<<<<

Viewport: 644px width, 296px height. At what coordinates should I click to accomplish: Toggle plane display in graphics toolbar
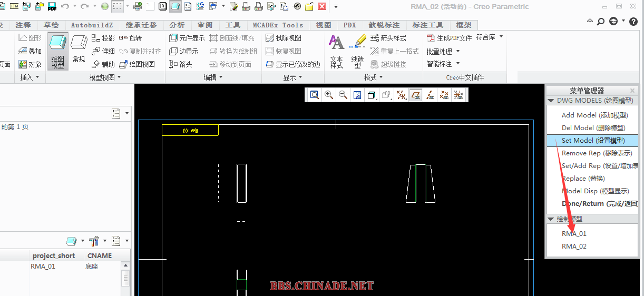[416, 95]
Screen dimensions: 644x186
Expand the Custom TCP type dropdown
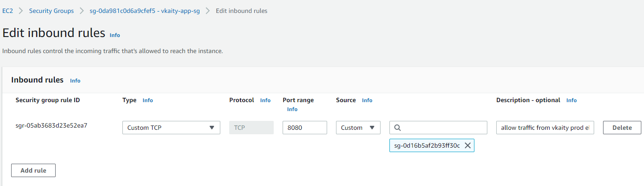click(x=171, y=128)
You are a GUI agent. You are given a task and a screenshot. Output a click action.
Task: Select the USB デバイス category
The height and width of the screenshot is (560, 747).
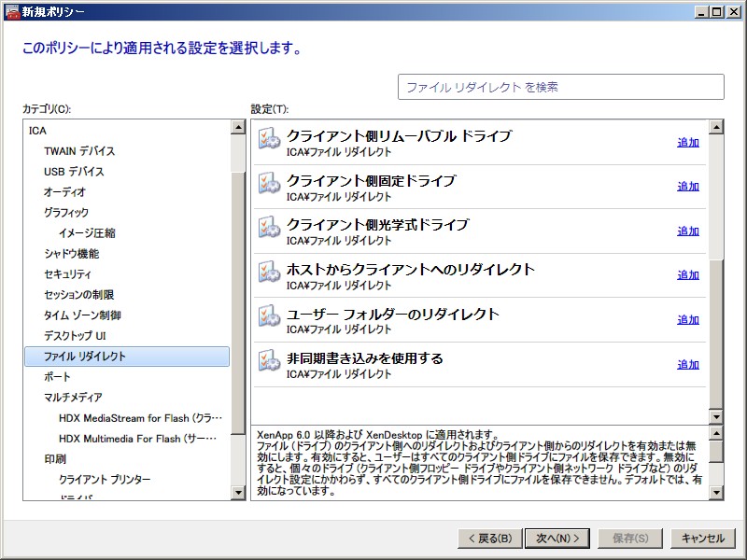click(74, 172)
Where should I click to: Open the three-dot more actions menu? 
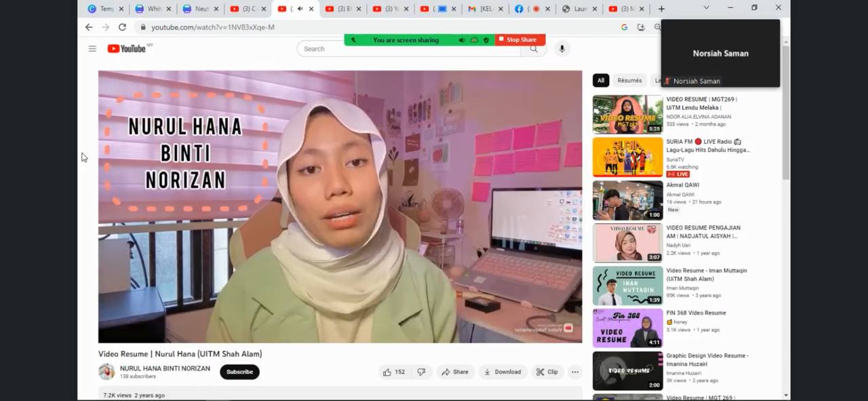[575, 372]
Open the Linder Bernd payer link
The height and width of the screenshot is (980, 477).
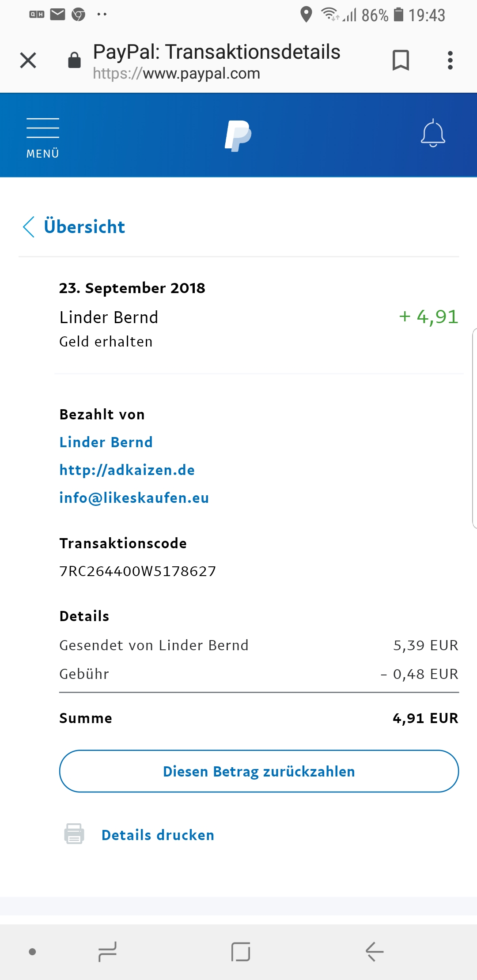106,442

>>>>

● Aim of the task:
Word for word, restate the records shown above, minus the pictures.

● Answer box:
Viewport: 644px width, 296px height. At what coordinates should I click to accomplish: Toggle plane display in graphics toolbar
[416, 95]
Screen dimensions: 644x186
Expand the Custom TCP type dropdown
click(x=171, y=128)
You are a GUI agent. You are given a task and a screenshot. Output a click action.
Task: Select the USB デバイス category
The height and width of the screenshot is (560, 747).
click(74, 172)
Where should I click to: Open the three-dot more actions menu? 
[575, 372]
Open the Linder Bernd payer link
The height and width of the screenshot is (980, 477).
106,442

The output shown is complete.